Projet de décret portant modification de la définition des contenants alimentaires de cuisson, de réchauffe et de service mentionnée à l’article D. 541-338 du code de l’environnement
Le projet de texte peut être consulté et faire l’objet d’observations, via le lien « déposer votre commentaire » en bas de page, du 20 février au 14 mars 2025 inclus.
Consultation du 20/02/2025 au 16/03/2025 - 14852 contributions
L’article 77 de la loi du 10 février 2020 relative à la lutte contre le gaspillage et à l’économie circulaire interdit, au plus tard le 1er janvier 2025, les contenants alimentaires de cuisson, de réchauffage et de service en plastique, dans les services de pédiatrie, d’obstétrique et de maternité, ainsi que les services de protection maternelle et infantile.
L’article 28 de la loi du 30 octobre 2018 pour l’équilibre des relations commerciales dans le secteur agricole et alimentaire et une alimentation saine, durable et accessible à tous, interdit par ailleurs, au plus tard le 1er janvier 2025, l’utilisation de contenants alimentaires de cuisson, de réchauffe et de service en matière plastique dans les services de restauration collective des établissements scolaires et universitaires ainsi que des établissements d’accueil des enfants de moins de six ans.
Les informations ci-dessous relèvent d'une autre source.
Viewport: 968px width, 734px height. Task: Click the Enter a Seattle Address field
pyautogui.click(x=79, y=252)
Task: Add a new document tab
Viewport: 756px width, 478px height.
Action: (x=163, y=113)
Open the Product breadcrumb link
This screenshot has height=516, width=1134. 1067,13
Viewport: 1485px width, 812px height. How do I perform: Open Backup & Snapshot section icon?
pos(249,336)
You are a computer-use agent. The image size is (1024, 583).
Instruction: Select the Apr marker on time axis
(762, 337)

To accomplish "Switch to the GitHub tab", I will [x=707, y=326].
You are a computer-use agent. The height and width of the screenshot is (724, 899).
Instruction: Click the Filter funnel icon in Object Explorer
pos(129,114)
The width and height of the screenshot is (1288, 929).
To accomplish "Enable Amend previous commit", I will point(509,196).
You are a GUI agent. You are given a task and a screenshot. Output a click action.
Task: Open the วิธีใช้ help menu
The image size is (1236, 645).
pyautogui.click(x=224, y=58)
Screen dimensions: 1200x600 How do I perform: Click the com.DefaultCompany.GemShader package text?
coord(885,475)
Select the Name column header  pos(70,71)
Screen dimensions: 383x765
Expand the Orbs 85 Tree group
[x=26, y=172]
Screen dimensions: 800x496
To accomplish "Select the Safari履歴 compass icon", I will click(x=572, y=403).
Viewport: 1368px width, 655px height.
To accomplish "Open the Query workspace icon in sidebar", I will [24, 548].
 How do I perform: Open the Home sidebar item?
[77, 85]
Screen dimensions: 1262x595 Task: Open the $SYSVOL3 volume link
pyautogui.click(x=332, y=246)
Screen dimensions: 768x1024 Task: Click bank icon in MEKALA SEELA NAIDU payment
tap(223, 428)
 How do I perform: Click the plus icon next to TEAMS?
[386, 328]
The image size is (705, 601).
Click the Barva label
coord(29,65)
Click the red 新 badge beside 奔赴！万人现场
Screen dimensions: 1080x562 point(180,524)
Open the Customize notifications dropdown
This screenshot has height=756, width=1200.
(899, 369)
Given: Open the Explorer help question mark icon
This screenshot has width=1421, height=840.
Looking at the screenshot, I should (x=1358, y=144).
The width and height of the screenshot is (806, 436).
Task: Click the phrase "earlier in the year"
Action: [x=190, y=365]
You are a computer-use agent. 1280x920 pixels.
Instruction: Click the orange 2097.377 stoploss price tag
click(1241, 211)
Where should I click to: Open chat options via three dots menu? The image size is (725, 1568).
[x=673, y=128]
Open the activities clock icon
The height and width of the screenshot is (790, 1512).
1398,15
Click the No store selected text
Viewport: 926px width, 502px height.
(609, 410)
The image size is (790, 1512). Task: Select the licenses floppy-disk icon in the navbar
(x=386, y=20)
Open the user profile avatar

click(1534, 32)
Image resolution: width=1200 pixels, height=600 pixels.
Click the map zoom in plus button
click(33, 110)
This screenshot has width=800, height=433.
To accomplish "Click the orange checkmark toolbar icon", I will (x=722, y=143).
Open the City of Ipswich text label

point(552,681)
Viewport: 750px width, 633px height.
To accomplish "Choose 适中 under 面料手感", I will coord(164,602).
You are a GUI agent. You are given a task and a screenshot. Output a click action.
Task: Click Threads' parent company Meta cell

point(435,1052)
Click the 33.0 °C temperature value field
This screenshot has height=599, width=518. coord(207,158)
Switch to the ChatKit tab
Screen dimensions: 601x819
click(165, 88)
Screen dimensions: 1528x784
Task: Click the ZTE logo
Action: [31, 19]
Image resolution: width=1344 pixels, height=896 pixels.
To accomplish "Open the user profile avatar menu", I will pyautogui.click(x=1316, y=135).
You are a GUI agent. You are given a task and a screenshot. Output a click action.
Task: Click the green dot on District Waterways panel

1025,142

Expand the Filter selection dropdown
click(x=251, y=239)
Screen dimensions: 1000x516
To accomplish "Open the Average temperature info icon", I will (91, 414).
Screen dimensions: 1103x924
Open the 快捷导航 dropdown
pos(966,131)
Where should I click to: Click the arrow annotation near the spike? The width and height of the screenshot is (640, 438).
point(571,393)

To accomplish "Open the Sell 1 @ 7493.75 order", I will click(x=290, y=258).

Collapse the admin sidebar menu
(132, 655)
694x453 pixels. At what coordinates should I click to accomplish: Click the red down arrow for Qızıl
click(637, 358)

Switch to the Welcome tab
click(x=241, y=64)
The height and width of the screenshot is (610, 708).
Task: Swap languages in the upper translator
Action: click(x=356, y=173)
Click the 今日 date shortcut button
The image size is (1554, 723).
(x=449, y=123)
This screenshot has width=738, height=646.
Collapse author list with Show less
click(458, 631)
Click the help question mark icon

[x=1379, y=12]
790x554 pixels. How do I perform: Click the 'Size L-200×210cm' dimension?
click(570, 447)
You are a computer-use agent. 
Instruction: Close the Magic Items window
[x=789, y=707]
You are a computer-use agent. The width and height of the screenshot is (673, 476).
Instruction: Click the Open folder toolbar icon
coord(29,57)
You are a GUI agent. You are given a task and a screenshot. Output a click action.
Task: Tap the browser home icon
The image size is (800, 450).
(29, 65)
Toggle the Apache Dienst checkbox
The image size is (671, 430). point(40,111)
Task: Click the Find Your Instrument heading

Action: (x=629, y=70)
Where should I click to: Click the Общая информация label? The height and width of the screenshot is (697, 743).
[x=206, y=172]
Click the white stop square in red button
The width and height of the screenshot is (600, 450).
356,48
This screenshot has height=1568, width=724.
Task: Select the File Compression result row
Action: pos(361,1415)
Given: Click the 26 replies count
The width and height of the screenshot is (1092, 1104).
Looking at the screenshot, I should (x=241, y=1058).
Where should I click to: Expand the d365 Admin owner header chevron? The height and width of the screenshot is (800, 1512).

Cette interdiction s’appliquera aux collectivités territoriales de moins de 2 000 habitants au plus tard le 1er janvier 2028.
La définition des contenants alimentaires de cuisson, de réchauffe et de service en plastique, dont l’utilisation est interdite dans les services susmentionnés, est précisée à l’article D. 541-338 du code de l’environnement.
Le présent projet de décret modifie cette définition en y excluant les contenants servant à la consommation des plats qui ne sont pas prévus aux sixième et vingtième alinéas du III de l’article L. 541-15-10 du code de l’environnement.
Commentaires
La loi Egalim constituait une réelle avancée pour la santé et l’environnement. On peine à imaginer une autre raison à ce projet de décret que le lobbying de l’industrie du plastique, représenté notamment par Plastalliance.
Son adoption constituerait un retour en arrière inadmissible pour la santé de nos enfants et pour la planète alors que les effets du plastique sur la santé sont reconnus par la communauté scientifique. En particulier, les perturbateurs endocriniens présents dans les plastiques sont très néfastes pour les enfants car ils peuvent dérégler la croissance et provoquer des maladies qui n’apparaitront que bien plus tard.
"L’argument" avancé par les lobbies de l’entrave au marché intérieur ne tient pas à moins de retirer à tous les Etats membres le droit de proposer des réglementations environnementales.
Dans le contexte actuel et quelques jours à peine après que Donald Trump ait signé triomphalement un décret promettant le retour des pailles en plastique, cette décision invite des comparaisons malheureuses entre gouvernement français et administration américaine.
Le plastique contient des additifs dont certains sont des « perturbateurs endocriniens » avérés. Les perturbateurs endocriniens sont d’autant plus nocifs que la fréquence d’exposition est élevée et que l’exposition intervient durant l’enfance.
La perturbation du système endocrinien peut avoir pour conséquences des baisses de fertilité, une augmentation des pubertés précoces, des infertilités, de l’obésité, du diabète, de l’hyperactivité, des endométrioses, mais aussi à long terme une explosion des cancers hormonaux.
Des alternatives au plastique existent, ayons le courage politique de les adopter pour tout simplement protéger les enfants.
Vous devez choisir entre défendre vos concitoyens et défendre les lobbies et multinationales : faîtes le travail pour lequel vous êtes élus et défendez nos intérêts et particulièrement celui de notre jeunesse.
Ce projet doit être mis au rebut immédiatement.